## [Fragmento proporcionado]
________

Ay, Rosa. Rosa querida de mis amores y mis entretelas. Cuántas veces hablamos de la muerte sabiendo que en realidad de lo que hablábamos era de la vida. Tenías la certeza de que estaba cerca y de que no tenía remedio, así que la esperabas con ese aplomo tuyo que me descolocaba y que a veces tornaba en gesto serio tu sonrisa picarona, la que ponías girando los ojos chispeantes hacia arriba, la que dejaba asomar a la Rosa traviesa, divertida, y terminaba con tus manos, ya deformadas por la artrosis pero aún de una delicadeza extrema, posándose, una sobre otra, encima de la manta que cubría tus piernas.
Ay, Rosa, Rosa querida de mis amores. Qué privilegio haber compartido horas y más horas contigo al abrigo de la ampelopsis verde hoy, roja ayer, sin hojas mañana... Siempre llueve cuando vamos. Y escampa. "Pues claro, cómo no va a escampar, Virginie", dirías. "¿Te apetece un gintonic?".
Casi un siglo vieron tus ojos. Y qué siglo, Rosa, querida. Naciste tres años antes de que comenzara la Guerra Civil y el exilio de tus padres lo marcó todo. Pero no eras tú muy de maximalismos, salvo en la cosa política, si me lo permites, y que viva la República, que sé que te troncharías de la risa si ahora me leyeras.
En la otra cosa, la cotidiana, la de la vida, la de la nieta, la hija, la esposa, la amante, la madre, la hermana, la abuela, la amiga, la bisabuela, la escritora, la traductora, la editora, la directora, la anfitriona, todo lo recordabas como lo que había sido: apasionante, divertido, fascinante, doloroso. Nada por encima de lo demás, salvo por los rigores de la pura cronología. Y por algún silencio que otro. "Eso te lo cuento luego, Virginie". Pero cuando llegaba "luego", el silencio se ensanchaba, casi tanto como el cielo estrellado sobre la masía de Llofriu.
Eras consciente de lo excepcional de tu existencia, aunque en tu relato todo resultaba de una naturalidad pasmosa. Como si haber hecho confesiones maritales junto a Jordi Pujol y señora estuviera a la orden del día; o empezar a estudiar furtivamente una carrera universitaria cuando ya tenías dos hijos y 22 años (en 1955, ojo; y luego vendrían tres hijos más); o tomarte copas en el Bocaccio con Juan Marsé, Carles Barral, Oriol Bohigas o Colita; o escribir tu primera novela con 58 años y ganar el premio Nadal tres años más tarde; o escaparte al carnaval del Río y regresar a las 24 horas; o dirigir la Biblioteca Nacional; o tener un burro llamado César en homenaje a cierto ministrillo...

________

## [Entradas de datos]

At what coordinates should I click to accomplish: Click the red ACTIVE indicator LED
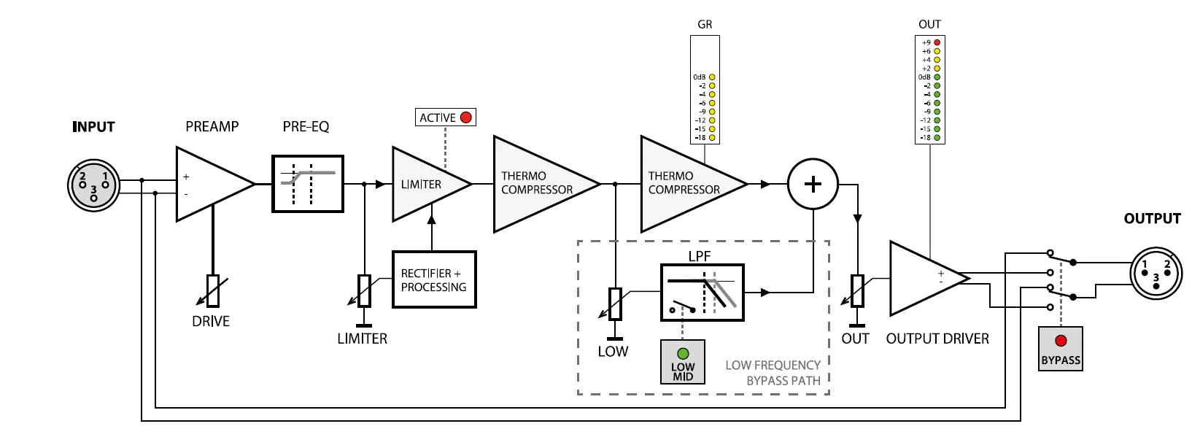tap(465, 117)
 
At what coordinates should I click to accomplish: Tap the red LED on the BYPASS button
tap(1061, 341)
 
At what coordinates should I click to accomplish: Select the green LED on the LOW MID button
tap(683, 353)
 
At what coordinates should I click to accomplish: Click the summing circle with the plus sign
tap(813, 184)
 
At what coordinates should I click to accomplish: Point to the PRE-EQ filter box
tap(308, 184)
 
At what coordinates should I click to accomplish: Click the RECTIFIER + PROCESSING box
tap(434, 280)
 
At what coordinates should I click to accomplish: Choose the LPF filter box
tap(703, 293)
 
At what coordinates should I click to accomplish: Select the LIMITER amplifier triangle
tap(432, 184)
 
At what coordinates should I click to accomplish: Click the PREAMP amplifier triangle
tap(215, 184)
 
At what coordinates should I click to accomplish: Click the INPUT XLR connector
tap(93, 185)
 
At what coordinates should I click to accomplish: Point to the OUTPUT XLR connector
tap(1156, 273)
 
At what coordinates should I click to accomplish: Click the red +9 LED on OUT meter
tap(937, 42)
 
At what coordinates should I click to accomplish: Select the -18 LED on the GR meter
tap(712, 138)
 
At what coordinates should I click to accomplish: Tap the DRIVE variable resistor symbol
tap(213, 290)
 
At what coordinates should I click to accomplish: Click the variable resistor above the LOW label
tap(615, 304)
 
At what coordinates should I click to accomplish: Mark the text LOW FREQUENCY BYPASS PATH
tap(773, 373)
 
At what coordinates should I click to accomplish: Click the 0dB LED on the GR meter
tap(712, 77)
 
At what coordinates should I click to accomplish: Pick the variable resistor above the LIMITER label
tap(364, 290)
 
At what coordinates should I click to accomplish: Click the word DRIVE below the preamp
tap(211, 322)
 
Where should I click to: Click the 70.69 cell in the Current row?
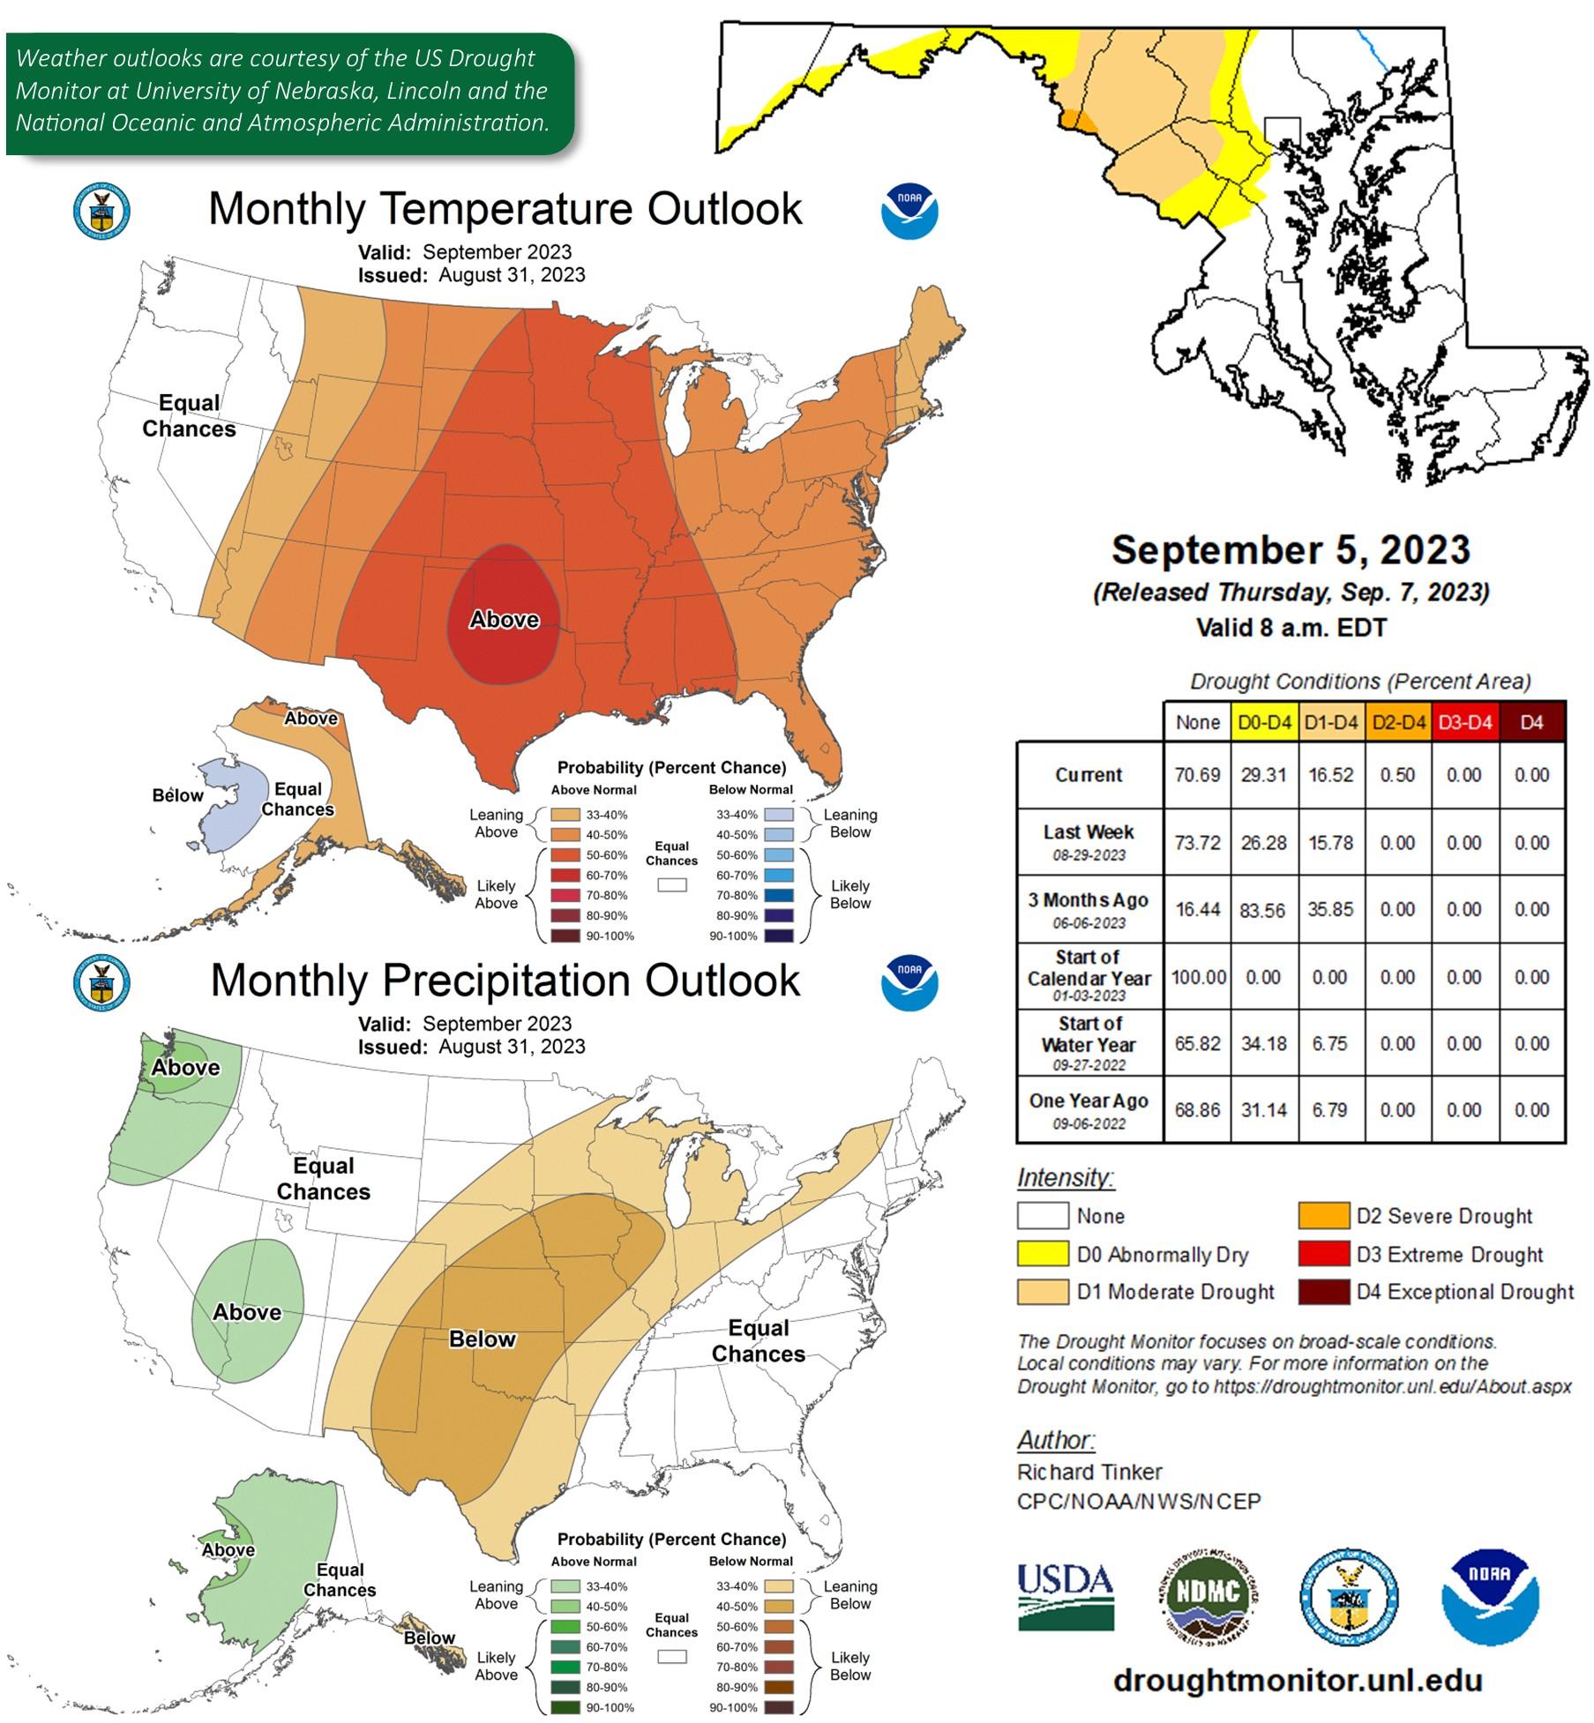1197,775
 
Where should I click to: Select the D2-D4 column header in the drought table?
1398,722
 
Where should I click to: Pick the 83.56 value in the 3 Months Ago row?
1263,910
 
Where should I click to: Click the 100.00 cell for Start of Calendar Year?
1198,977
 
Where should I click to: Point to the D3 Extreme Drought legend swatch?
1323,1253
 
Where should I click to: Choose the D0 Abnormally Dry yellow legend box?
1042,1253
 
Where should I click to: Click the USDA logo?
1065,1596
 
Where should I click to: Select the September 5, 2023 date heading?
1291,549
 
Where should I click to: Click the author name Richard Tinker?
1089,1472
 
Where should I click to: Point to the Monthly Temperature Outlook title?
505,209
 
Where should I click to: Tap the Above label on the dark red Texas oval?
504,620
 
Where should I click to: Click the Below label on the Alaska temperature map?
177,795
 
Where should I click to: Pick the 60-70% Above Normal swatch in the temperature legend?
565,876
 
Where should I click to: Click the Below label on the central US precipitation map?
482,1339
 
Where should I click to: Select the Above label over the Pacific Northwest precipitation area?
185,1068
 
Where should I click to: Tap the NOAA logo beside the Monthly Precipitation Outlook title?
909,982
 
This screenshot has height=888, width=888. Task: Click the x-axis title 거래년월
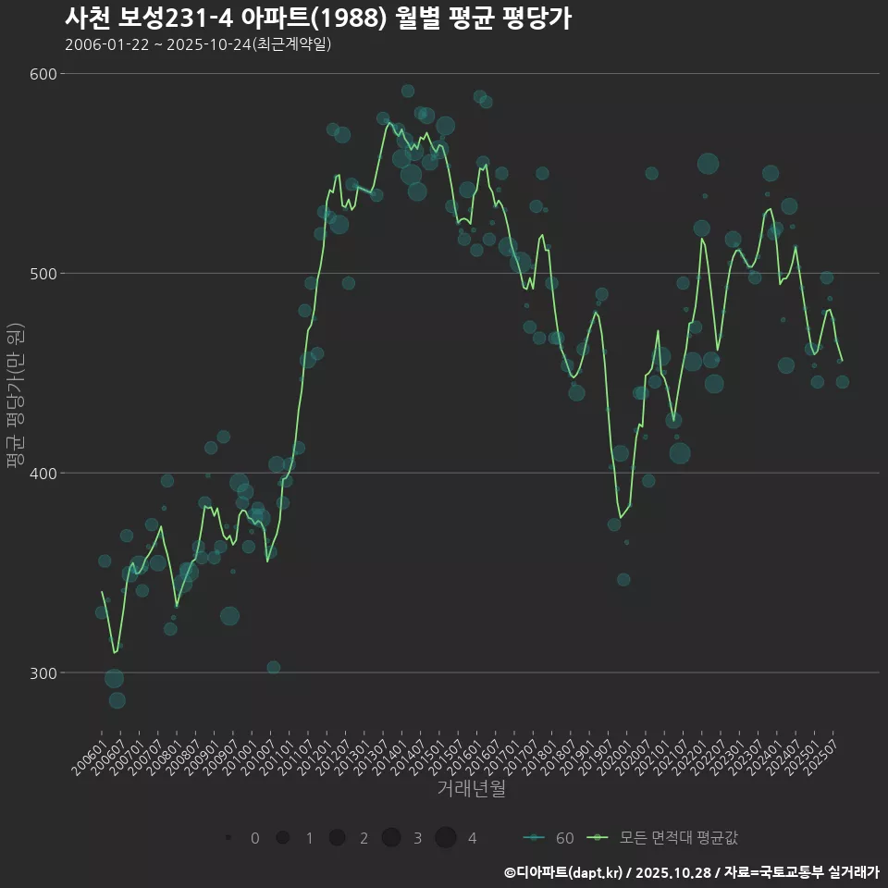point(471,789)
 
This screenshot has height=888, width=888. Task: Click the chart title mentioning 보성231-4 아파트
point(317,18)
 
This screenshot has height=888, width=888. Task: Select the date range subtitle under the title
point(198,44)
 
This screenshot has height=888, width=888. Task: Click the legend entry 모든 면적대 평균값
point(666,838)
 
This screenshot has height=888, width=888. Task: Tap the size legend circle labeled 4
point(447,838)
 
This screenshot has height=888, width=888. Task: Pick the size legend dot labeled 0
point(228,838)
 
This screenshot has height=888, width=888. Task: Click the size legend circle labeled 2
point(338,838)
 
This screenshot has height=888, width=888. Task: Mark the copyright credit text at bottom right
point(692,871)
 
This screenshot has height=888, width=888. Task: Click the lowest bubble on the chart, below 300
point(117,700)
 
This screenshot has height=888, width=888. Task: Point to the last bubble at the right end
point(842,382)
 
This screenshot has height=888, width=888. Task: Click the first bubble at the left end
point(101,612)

________

## [Ejercicio breve 1]
Según el fragmento, ¿con qué edad escribió Rosa su primera novela?
## [Ejercicio breve 2]
Saca del fragmento, sin cambiar nada, todo el trozo que va desde "Casi un siglo" hasta "ahora me leyeras.".

## [Respuesta 1]
Con 58 años.

## [Respuesta 2]
Casi un siglo vieron tus ojos. Y qué siglo, Rosa, querida. Naciste tres años antes de que comenzara la Guerra Civil y el exilio de tus padres lo marcó todo. Pero no eras tú muy de maximalismos, salvo en la cosa política, si me lo permites, y que viva la República, que sé que te troncharías de la risa si ahora me leyeras.